Il Piano Regionale di Gestione dei Rifiuti (PRGR), tiene conto degli obiettivi europei di tassi di preparazione per il riutilizzo e riciclo previsti dalle nuove direttive contenute nel pacchetto UE sull’economia circolare.

Per quanto riguarda l’obiettivo quantitativo per la raccolta differenziata si è scelto di non limitarsi al semplice rispetto degli standard di raccolta differenziata alla normativa nazionale, ovvero il raggiungimento del target del 65% a livello di Regione, 65% a livello di singolo comune.

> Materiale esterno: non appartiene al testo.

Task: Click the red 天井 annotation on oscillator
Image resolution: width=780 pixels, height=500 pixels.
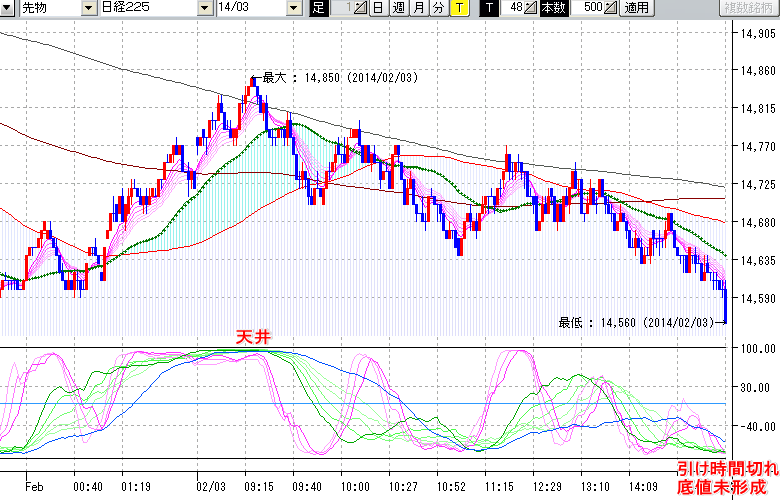Action: point(252,337)
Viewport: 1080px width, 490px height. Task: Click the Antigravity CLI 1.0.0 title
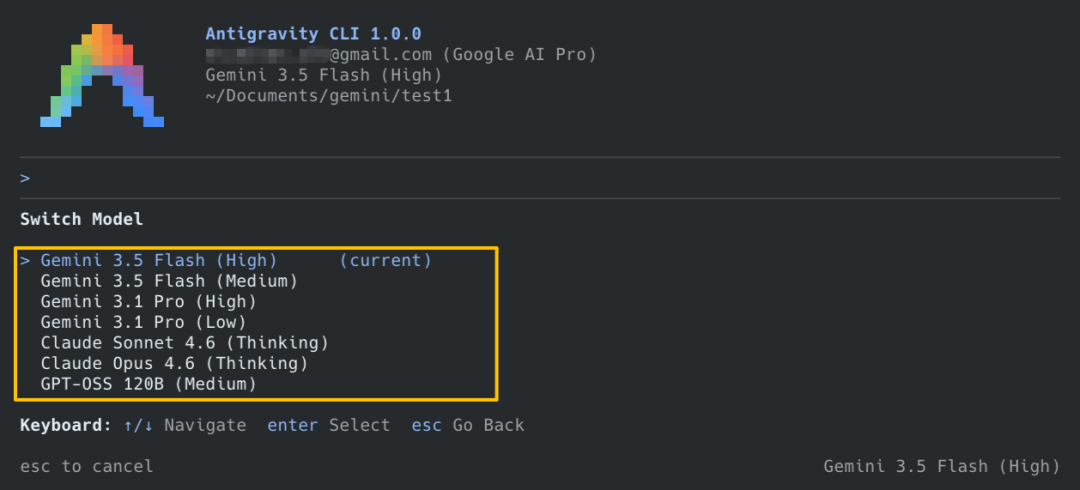[313, 34]
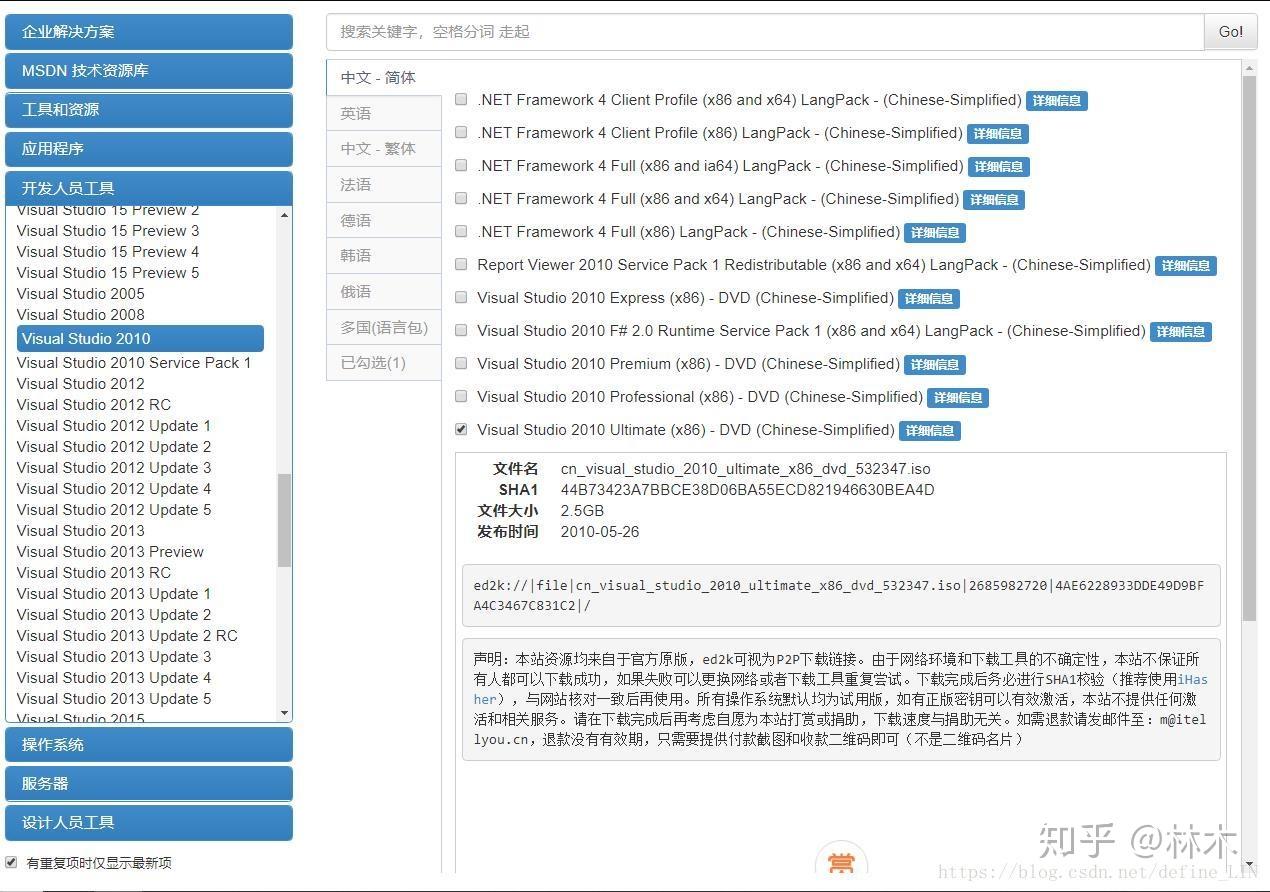Image resolution: width=1270 pixels, height=892 pixels.
Task: Open the iHasher link in the disclaimer
Action: point(1194,679)
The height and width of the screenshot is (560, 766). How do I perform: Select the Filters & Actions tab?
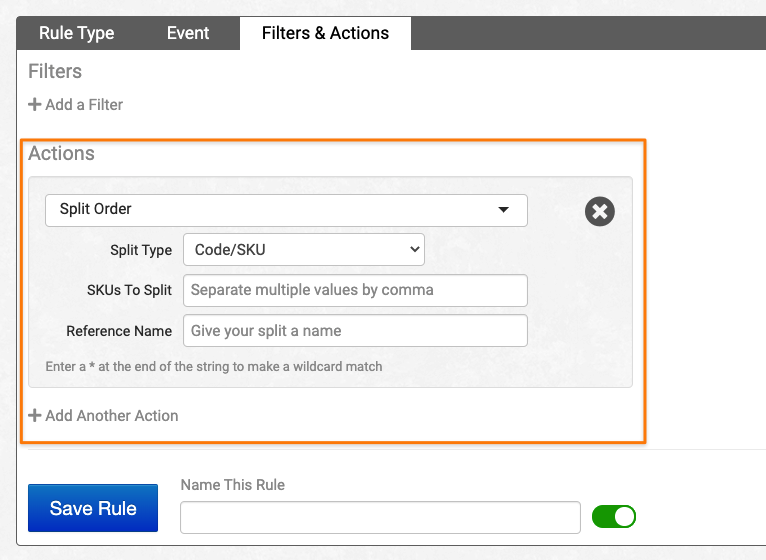click(x=325, y=33)

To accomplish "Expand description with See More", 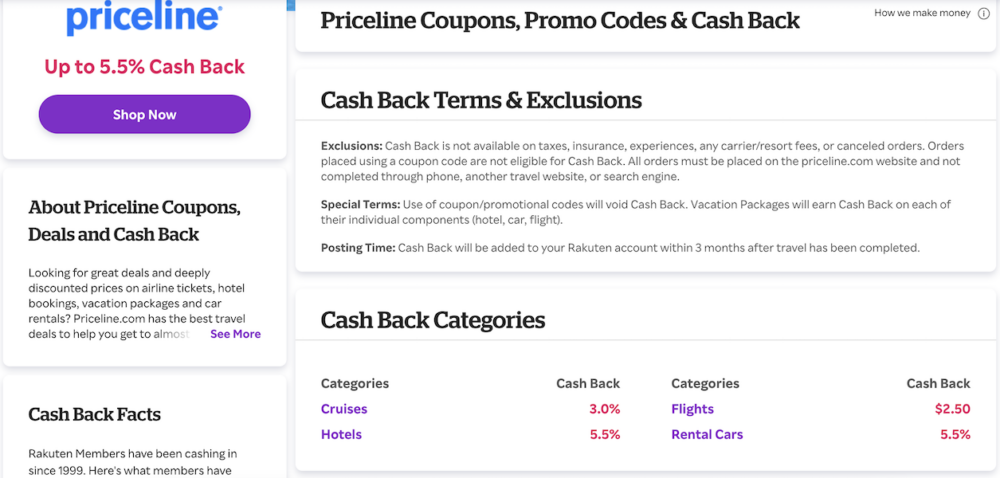I will tap(235, 334).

Infatti, per quanto riguarda la produzione di RU totale, di rifiuti biodegradabili, le % di RD e di riciclo effettivo, lo scenario obiettivo del Piano è quello definito SCENARIO 1 (MINIMALE), scelto a seguito della procedura di VAS, tra i tre scenari proposti inizialmente (gli altri sono RD 75% definito scenario intermedio e RD 80% definito scenario avanzato, oltre al cosiddetto scenario inerziale senza azioni cd. Business as usual):

Produzione: diminuzione della produzione di rifiuti a seguito dell’applicazione delle azioni di riduzioni previste nel PRGR pari al 5% al 2025.

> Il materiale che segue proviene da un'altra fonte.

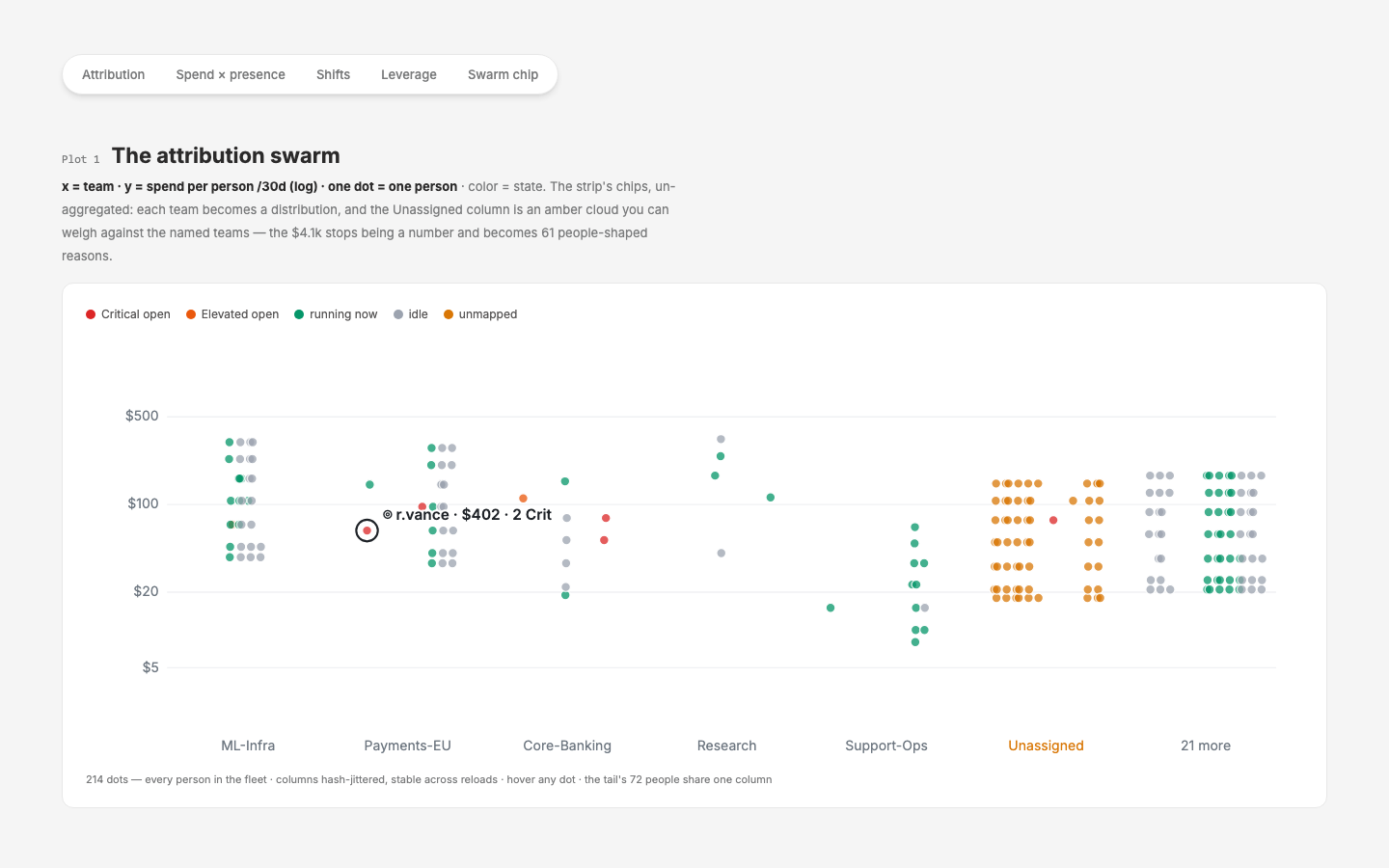Toggle the running now legend item

(x=336, y=314)
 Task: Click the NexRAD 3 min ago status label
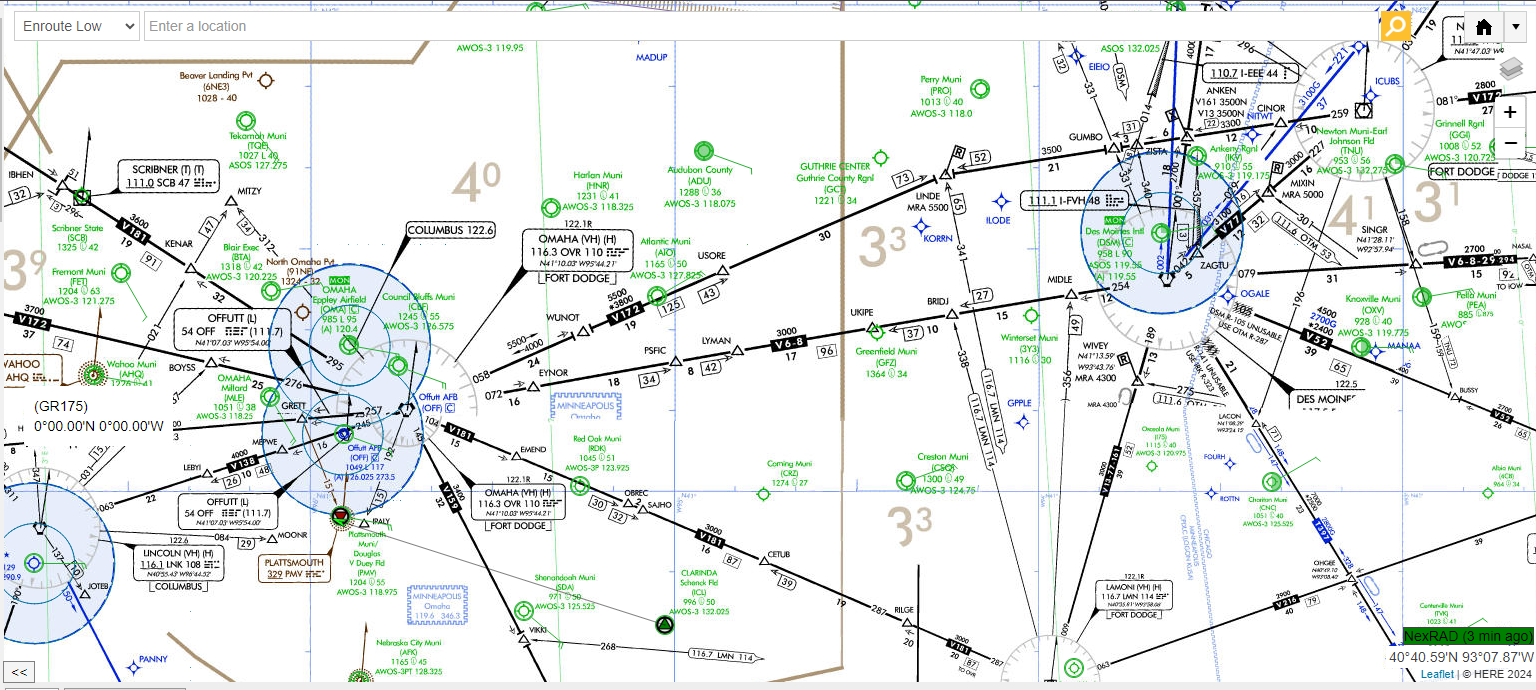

Rifiuti biodegradabili: aumento del livello di intercettazione dei rifiuti biodegradabili per ridurne la quota nei RU a 77 Kg/ab.anno e 456.552 t/anno nel 2025.

% di RD: ulteriore aumento annuale della % di raccolta differenziata fino a raggiungere la % del 70 % di RD nel 2025;

% di riciclo effettivo: raggiungimento del 63 % di riciclo effettivo al netto degli scarti nel 2025.

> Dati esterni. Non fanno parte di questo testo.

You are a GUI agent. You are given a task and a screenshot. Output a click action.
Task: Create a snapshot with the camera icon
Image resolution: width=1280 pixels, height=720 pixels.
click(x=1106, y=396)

La Regione, a fronte degli approfondimenti effettuati e delle consultazioni finora attuate, ai sensi dell’articolo 199, comma 3, lettera f), del d.lgs. 152/2006 e successive modifiche, individua 5 Ambiti territoriali ottimali (ATO) per la gestione dei rifiuti urbani, coincidenti con i territori della Città metropolitana di Roma Capitale e delle Province.

Ai sensi dell’articolo 200, comma 7, del d.lgs. 152/2006 e successive modifiche, il Piano, stabilisce che all’interno dei 5 ATO come definiti si debbano:

-              organizzare i servizi di raccolta dei rifiuti urbani e assimilati;

-              garantire l’autosufficienza degli impianti di selezione dei rifiuti urbani indifferenziati (c.d. impianti di trattamento meccanico biologico - TMB);

-              garantire l’autosufficienza degli impianti di smaltimento di rifiuti urbani (discariche).

I singoli comuni entro centottanta giorni dalla data di costituzione degli ATO, possono presentare alla Regione, motivate e documentate richieste di modifica all'assegnazione ad uno specifico ambito territoriale e di spostamento in un ambito territoriale diverso, limitrofo a quello di assegnazione.

Al fine di armonizzare gli indirizzi e i contenuti del piano, entro centoventi giorni dalla data di pubblicazione sul BURL del Piano, il Consiglio regionale dovrà approvare una legge di definizione, attivazione e regolazione degli ATO e degli enti di governo.